2022年11月22日 首相判断また後手に
葉梨康弘衆議院議員の法相辞任が急転直下に進行した。事実上の更迭になるが、野党は岸田首相の判断力を問題視している。国民の多くも一連の大臣辞任劇には懸念をもっていることであろう。 まさに岸田首相のリーダーシップが問われている。今回の件は死刑執行を命じる法務大臣が、笑い話の冗談で済む内容の発言ではない。首相は11日午前の参議院本会議で野党からの辞任要求に対して否定していた。だが数時間後には事実上の更迭判断をした。

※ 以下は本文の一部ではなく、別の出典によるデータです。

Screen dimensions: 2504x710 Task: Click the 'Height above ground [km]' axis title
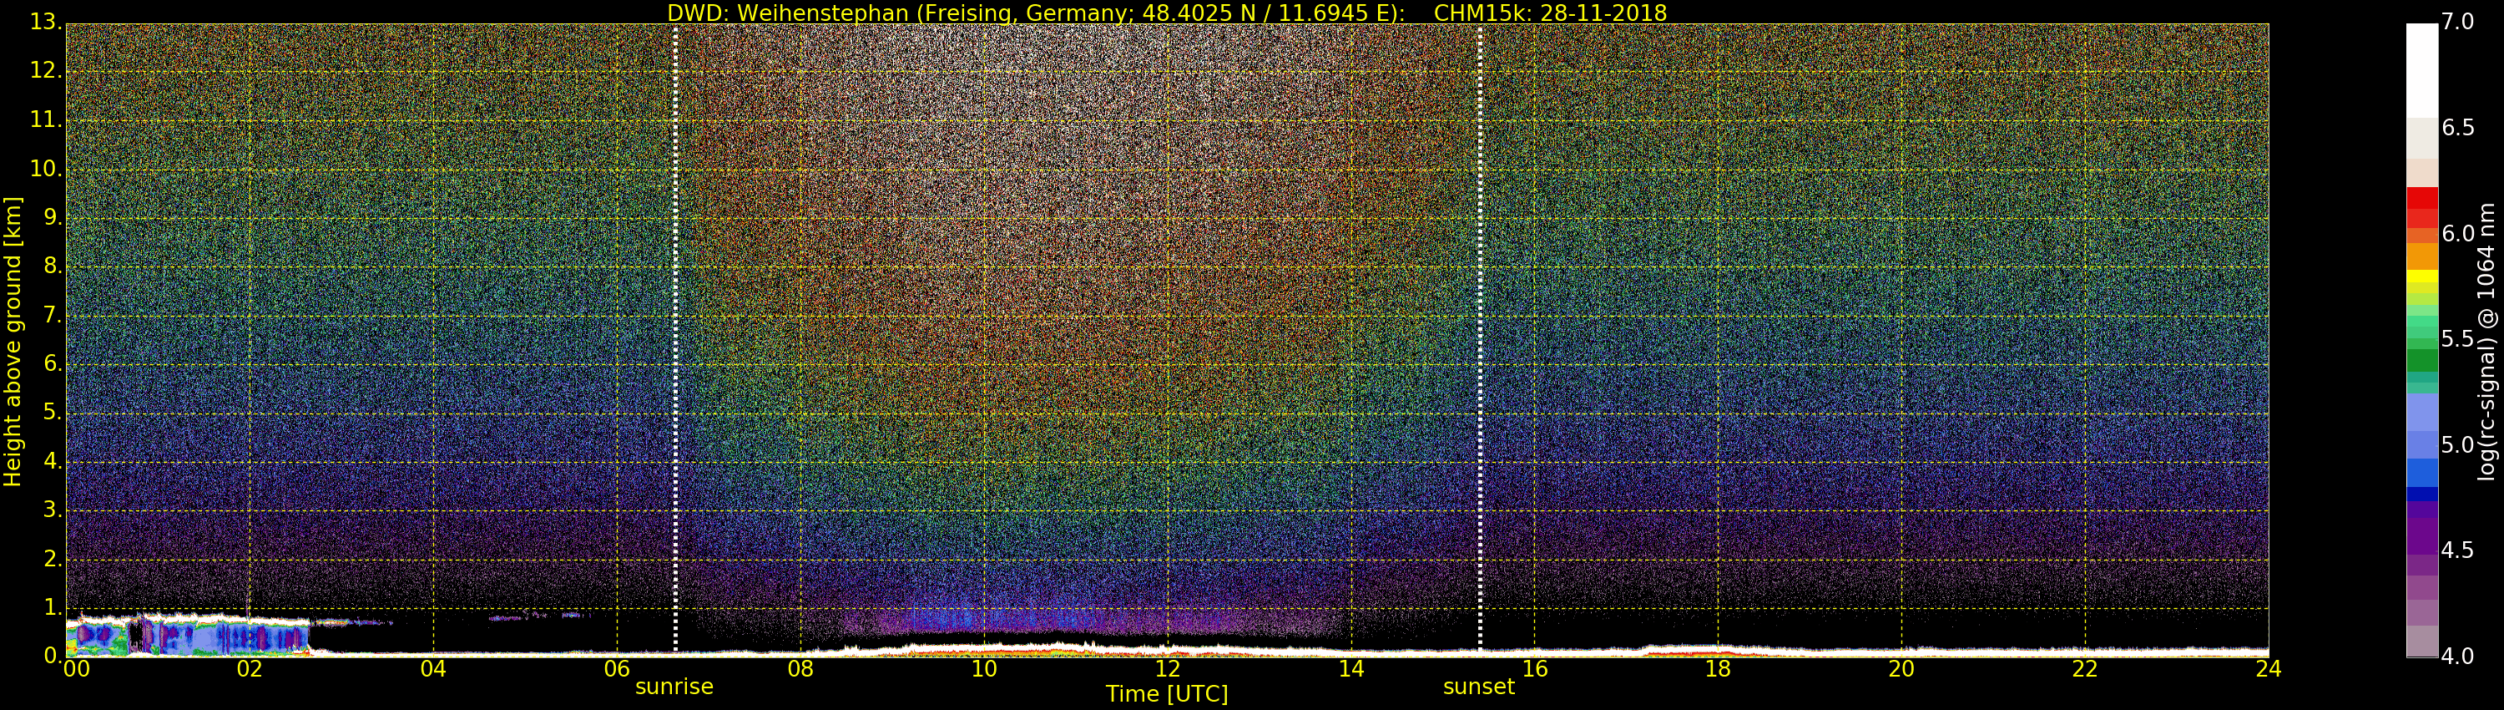(13, 340)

葉梨前法相は辞任理由について、死刑という言葉を軽率に扱い、国民並びに法務省職員に不快な思いをさせ、国会日程にも影響を与え内閣にも迷惑をかけたとの事である。葉梨氏は10日夜には首相に出処進退を相談して、首相からは国民に説明責任を果たしていくようにとの指示であったとの事である。翌午前中は続投の意向を示していたが午後には辞任している。
首相判断の迷走ぶりは、繰り返される度に、比例して支持率低下に繋がっている。リーダーの優柔不断による影響は11日午後のアジア歴訪外交日程にも影響した。公明党幹部からは(閣僚更迭の迷走で外交を危ぶませるなど前代未聞)との声も上がっている。

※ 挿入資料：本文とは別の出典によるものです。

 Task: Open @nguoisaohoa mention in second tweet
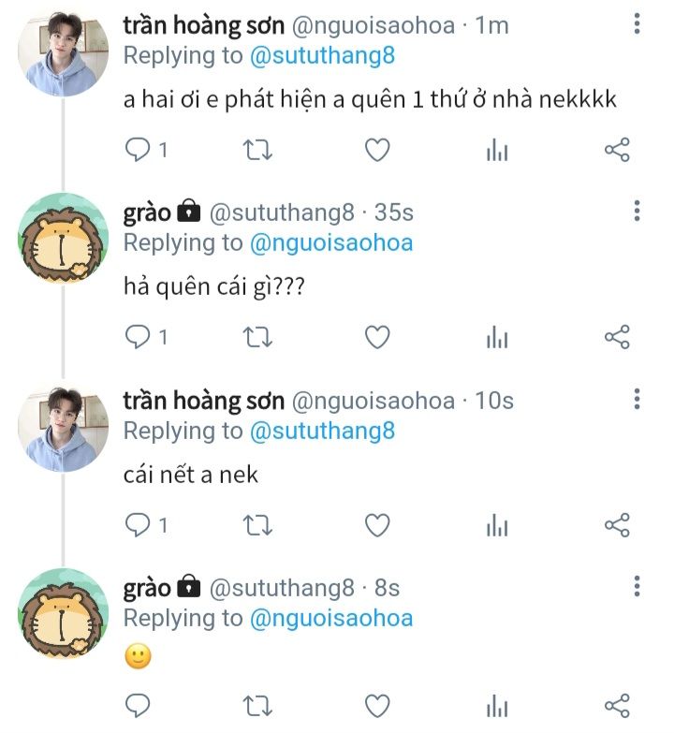coord(330,243)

12月10日に会期末を迎える国会は、政権運営に不透明感を増している。予算委員会に於いては旧統一教会問題、山際前経済再生相や葉梨前法務大臣の辞任をめぐる事案、直近では寺田大臣の事実上の更迭、首相の任命責任追及は必至であろう。それにとどまらず、秋葉復興相の政治資金の問題では釈明に追われている。自民党内でも辞任ドミノ後を懸念する声がある。与党国対委員の幹部からは、事態悪化の原因は官邸であるとの嘆きも出ている。
岸田首相は参議院選挙の勝利によって自ら衆議院を解散しない限り、暫く選挙が無いゴールデンタイムを手に入れた筈だった。本来の政権重要政策である物価高対策、安全保障など審議が目白押しであるが、受身の釈明に追われている現状で来年の統一地方選挙も心配される中、衆議院解散時期までささやかれる様になった。ある与党幹部からは短期政権で終わるのではと自虐的未来予想をしていたが、この様な事態に一番迷惑を受けるのは国民である。首相周辺の方々は軋轢が出ても公僕として何をすることが優先かを進言して頂きたい。